Titled “Cross-Border Remittances and Poverty Reduction in Developing Countries,” the paper's authors examined data from 62 developing economies from 1990 to 2024 using a dynamic panel approach.
The analysis employed three poverty indicators — poverty headcount, poverty gap and poverty severity — across international poverty levels of $3.0, $4.20 and $8.30 per day.
Results showed that remittances significantly lower poverty across all measures.
“Our estimated elasticities remain consistent with established panel evidence, which indicate strong poverty-reducing effects of remittances,” the paper said, adding that these were consistent even when the sample was restricted to countries with remittances exceeding three percent and five percent of gross domestic product (GDP).
The study also found that education plays an important role in shaping the poverty-reducing effects of remittances. Higher educational attainment independently lowers poverty while the interaction between remittances and education suggests the marginal impact of remittances tends to be smaller in countries with higher levels of human capital.
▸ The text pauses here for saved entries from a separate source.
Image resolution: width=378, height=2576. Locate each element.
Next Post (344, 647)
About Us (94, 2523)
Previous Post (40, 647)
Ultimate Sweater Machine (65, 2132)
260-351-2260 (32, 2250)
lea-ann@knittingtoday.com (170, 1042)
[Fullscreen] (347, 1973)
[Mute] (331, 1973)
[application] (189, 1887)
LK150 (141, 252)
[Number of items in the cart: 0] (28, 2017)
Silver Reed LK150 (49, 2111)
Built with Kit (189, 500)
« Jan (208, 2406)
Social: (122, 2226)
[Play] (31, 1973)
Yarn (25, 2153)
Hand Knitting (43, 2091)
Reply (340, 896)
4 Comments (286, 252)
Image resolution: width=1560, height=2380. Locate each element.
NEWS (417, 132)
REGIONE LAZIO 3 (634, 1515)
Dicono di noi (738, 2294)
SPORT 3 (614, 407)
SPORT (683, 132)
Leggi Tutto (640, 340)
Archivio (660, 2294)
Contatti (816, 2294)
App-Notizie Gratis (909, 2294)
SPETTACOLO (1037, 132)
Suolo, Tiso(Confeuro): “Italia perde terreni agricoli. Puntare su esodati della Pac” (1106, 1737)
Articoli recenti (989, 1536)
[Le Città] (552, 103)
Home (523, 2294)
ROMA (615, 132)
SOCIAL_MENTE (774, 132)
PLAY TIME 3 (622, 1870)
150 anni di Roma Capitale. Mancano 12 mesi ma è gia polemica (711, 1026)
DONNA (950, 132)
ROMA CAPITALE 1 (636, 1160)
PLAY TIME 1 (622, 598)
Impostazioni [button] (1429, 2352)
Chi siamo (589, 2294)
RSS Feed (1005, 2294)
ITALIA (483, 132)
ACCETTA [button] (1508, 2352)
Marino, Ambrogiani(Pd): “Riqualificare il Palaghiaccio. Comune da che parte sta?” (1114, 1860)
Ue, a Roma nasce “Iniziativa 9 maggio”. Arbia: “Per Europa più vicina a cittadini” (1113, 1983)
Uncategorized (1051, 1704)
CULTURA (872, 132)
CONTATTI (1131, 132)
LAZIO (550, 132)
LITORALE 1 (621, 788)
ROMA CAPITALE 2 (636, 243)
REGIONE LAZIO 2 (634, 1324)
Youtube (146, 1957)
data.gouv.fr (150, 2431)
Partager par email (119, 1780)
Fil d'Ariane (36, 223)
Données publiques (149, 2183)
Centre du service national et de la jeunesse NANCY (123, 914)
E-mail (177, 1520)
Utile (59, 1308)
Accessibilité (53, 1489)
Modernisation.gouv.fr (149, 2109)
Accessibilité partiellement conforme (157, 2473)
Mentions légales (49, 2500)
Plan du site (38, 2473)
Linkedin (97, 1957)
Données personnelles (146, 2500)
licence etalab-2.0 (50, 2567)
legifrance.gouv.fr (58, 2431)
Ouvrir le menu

It means that remittances may act as an alternative support mechanism in economies with lower education levels, while in more educated economies, both remittances and human capital contribute jointly to poverty reduction, the BSP paper said.
Meanwhile, income inequality was found to worsen poverty outcomes, with positive and significant Gini coefficients across the poverty indicators.
The Gini coefficient is a statistical measure of economic inequality that gauges how income or wealth is distributed across a population.
The results of the BSP study showed that greater remittance inflows, stronger education outcomes and lower inequality were each associated with meaningful reductions in poverty across developing economies.
Policies for easy remittance systems could strengthen their poverty-reducing impact. These include lowering fees and reducing administrative costs for migration documents, the study said.
It noted that the average cost of sending remittances was 6.4 percent in 2023, more than double the Sustainable Development Goal target of three percent. Mobile-to-mobile transfers averaged 3.5 percent, highlighting the benefits of digital solutions.
Migrant workers typically send $200 to $300 every one to two months, which often helps recipient families move from survival to greater financial stability.
High remittance costs are driven by limited competition among providers and weak cross-border interoperability, the study noted, adding that “lowering the costs of migration can make international migration accessible to poorer households and allow it to serve as their pathway out of poverty.”